**Your instructions**
Copy each of the rows below word for word, with nothing changed.
+-------+
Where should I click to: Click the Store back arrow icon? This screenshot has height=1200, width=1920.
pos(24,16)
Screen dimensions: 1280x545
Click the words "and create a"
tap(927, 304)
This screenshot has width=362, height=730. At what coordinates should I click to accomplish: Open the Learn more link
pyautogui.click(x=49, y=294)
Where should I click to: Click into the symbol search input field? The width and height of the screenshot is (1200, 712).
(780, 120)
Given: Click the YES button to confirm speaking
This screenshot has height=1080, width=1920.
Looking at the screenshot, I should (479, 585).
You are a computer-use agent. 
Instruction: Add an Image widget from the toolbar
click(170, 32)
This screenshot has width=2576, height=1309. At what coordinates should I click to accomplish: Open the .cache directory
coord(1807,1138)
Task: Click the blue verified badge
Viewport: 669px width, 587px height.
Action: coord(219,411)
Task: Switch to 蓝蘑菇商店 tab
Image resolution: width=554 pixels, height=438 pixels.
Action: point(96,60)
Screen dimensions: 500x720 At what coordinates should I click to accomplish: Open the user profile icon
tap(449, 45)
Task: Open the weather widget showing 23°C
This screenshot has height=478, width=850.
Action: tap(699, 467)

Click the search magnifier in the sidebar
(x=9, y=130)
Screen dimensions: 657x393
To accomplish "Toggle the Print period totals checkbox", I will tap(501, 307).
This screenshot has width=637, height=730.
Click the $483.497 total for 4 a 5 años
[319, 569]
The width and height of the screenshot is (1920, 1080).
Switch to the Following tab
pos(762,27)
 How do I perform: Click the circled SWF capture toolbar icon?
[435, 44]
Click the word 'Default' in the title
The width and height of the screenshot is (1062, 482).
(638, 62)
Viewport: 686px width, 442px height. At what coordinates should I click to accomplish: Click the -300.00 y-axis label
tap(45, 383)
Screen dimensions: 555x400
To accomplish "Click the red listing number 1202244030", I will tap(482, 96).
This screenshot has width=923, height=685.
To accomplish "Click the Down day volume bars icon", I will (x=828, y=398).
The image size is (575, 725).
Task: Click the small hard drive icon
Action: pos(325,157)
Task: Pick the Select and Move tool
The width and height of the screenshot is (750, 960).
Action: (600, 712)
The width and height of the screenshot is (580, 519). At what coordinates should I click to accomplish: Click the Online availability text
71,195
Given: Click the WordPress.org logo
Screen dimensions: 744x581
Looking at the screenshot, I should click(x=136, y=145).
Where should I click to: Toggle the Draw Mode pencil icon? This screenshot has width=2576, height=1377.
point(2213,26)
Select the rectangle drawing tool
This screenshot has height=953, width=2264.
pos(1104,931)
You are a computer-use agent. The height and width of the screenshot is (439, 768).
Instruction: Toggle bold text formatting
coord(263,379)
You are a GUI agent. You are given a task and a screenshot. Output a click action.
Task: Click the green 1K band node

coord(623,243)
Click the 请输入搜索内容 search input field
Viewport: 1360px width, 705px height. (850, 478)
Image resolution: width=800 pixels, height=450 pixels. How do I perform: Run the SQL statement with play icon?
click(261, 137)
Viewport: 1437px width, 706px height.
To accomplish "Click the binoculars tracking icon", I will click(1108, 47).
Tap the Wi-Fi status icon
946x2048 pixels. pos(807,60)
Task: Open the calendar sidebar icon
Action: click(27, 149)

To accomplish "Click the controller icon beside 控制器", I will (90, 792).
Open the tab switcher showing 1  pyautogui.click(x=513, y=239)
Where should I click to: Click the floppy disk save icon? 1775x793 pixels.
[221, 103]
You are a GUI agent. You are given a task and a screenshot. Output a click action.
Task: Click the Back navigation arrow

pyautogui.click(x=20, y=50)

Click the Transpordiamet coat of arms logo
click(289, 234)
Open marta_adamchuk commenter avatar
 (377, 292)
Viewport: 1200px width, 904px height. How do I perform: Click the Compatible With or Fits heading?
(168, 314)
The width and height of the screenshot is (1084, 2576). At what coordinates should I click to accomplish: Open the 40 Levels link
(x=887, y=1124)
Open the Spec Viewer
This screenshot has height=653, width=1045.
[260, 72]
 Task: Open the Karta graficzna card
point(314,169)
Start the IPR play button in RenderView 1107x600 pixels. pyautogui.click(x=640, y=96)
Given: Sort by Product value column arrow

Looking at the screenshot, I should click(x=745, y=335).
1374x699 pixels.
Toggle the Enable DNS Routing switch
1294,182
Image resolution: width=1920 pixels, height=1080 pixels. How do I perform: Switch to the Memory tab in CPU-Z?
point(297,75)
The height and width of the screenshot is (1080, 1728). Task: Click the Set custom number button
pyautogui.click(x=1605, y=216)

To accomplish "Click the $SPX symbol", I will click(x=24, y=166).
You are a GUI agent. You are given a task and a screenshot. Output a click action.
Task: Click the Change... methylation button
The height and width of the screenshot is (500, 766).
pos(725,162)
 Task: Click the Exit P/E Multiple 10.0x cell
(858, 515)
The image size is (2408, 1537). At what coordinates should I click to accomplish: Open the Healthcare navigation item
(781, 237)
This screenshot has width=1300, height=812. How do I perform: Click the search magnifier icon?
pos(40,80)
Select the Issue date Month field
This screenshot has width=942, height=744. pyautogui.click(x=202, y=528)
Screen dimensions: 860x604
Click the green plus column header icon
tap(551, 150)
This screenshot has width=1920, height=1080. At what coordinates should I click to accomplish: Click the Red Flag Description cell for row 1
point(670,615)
+-------+
**Complete answer**
Where should I click to: Click the Store back arrow icon? This screenshot has height=1200, width=1920.
pos(24,16)
Screen dimensions: 1280x545
Click the words "and create a"
tap(927, 304)
This screenshot has width=362, height=730. At what coordinates should I click to accomplish: Open the Learn more link
pyautogui.click(x=49, y=294)
Where should I click to: Click into the symbol search input field? The width and height of the screenshot is (1200, 712).
(780, 120)
Given: Click the YES button to confirm speaking
This screenshot has height=1080, width=1920.
Looking at the screenshot, I should (479, 585).
You are a computer-use agent. 
Instruction: Add an Image widget from the toolbar
click(170, 32)
This screenshot has width=2576, height=1309. At what coordinates should I click to accomplish: Open the .cache directory
coord(1807,1138)
Task: Click the blue verified badge
Viewport: 669px width, 587px height.
Action: coord(219,411)
Task: Switch to 蓝蘑菇商店 tab
Image resolution: width=554 pixels, height=438 pixels.
Action: point(96,60)
Screen dimensions: 500x720 At what coordinates should I click to accomplish: Open the user profile icon
tap(449, 45)
Task: Open the weather widget showing 23°C
This screenshot has height=478, width=850.
Action: tap(699, 467)

Click the search magnifier in the sidebar
(x=9, y=130)
Screen dimensions: 657x393
To accomplish "Toggle the Print period totals checkbox", I will tap(501, 307).
This screenshot has width=637, height=730.
Click the $483.497 total for 4 a 5 años
[319, 569]
The width and height of the screenshot is (1920, 1080).
Switch to the Following tab
pos(762,27)
 How do I perform: Click the circled SWF capture toolbar icon?
[435, 44]
Click the word 'Default' in the title
The width and height of the screenshot is (1062, 482).
(638, 62)
Viewport: 686px width, 442px height. At what coordinates should I click to accomplish: Click the -300.00 y-axis label
tap(45, 383)
Screen dimensions: 555x400
To accomplish "Click the red listing number 1202244030", I will tap(482, 96).
This screenshot has width=923, height=685.
To accomplish "Click the Down day volume bars icon", I will (x=828, y=398).
The image size is (575, 725).
Task: Click the small hard drive icon
Action: pos(325,157)
Task: Pick the Select and Move tool
The width and height of the screenshot is (750, 960).
Action: (600, 712)
The width and height of the screenshot is (580, 519). At what coordinates should I click to accomplish: Click the Online availability text
71,195
Given: Click the WordPress.org logo
Screen dimensions: 744x581
Looking at the screenshot, I should click(x=136, y=145).
Where should I click to: Toggle the Draw Mode pencil icon? This screenshot has width=2576, height=1377.
point(2213,26)
Select the rectangle drawing tool
This screenshot has height=953, width=2264.
pos(1104,931)
You are a computer-use agent. The height and width of the screenshot is (439, 768).
Instruction: Toggle bold text formatting
coord(263,379)
You are a GUI agent. You are given a task and a screenshot. Output a click action.
Task: Click the green 1K band node

coord(623,243)
Click the 请输入搜索内容 search input field
Viewport: 1360px width, 705px height. (850, 478)
Image resolution: width=800 pixels, height=450 pixels. How do I perform: Run the SQL statement with play icon?
click(261, 137)
Viewport: 1437px width, 706px height.
To accomplish "Click the binoculars tracking icon", I will click(1108, 47).
Tap the Wi-Fi status icon
946x2048 pixels. pos(807,60)
Task: Open the calendar sidebar icon
Action: click(27, 149)

To accomplish "Click the controller icon beside 控制器", I will (90, 792).
Open the tab switcher showing 1  pyautogui.click(x=513, y=239)
Where should I click to: Click the floppy disk save icon? 1775x793 pixels.
[221, 103]
You are a GUI agent. You are given a task and a screenshot. Output a click action.
Task: Click the Back navigation arrow

pyautogui.click(x=20, y=50)

Click the Transpordiamet coat of arms logo
click(289, 234)
Open marta_adamchuk commenter avatar
 (377, 292)
Viewport: 1200px width, 904px height. How do I perform: Click the Compatible With or Fits heading?
(168, 314)
The width and height of the screenshot is (1084, 2576). At what coordinates should I click to accomplish: Open the 40 Levels link
(x=887, y=1124)
Open the Spec Viewer
This screenshot has height=653, width=1045.
[260, 72]
 Task: Open the Karta graficzna card
point(314,169)
Start the IPR play button in RenderView 1107x600 pixels. pyautogui.click(x=640, y=96)
Given: Sort by Product value column arrow

Looking at the screenshot, I should click(x=745, y=335).
1374x699 pixels.
Toggle the Enable DNS Routing switch
1294,182
Image resolution: width=1920 pixels, height=1080 pixels. How do I perform: Switch to the Memory tab in CPU-Z?
point(297,75)
The height and width of the screenshot is (1080, 1728). Task: Click the Set custom number button
pyautogui.click(x=1605, y=216)

To accomplish "Click the $SPX symbol", I will click(x=24, y=166).
You are a GUI agent. You are given a task and a screenshot. Output a click action.
Task: Click the Change... methylation button
The height and width of the screenshot is (500, 766).
pos(725,162)
 Task: Click the Exit P/E Multiple 10.0x cell
(858, 515)
The image size is (2408, 1537). At what coordinates should I click to accomplish: Open the Healthcare navigation item
(781, 237)
This screenshot has width=1300, height=812. How do I perform: Click the search magnifier icon?
pos(40,80)
Select the Issue date Month field
This screenshot has width=942, height=744. pyautogui.click(x=202, y=528)
Screen dimensions: 860x604
Click the green plus column header icon
tap(551, 150)
This screenshot has width=1920, height=1080. At what coordinates should I click to accomplish: Click the Red Flag Description cell for row 1
point(670,615)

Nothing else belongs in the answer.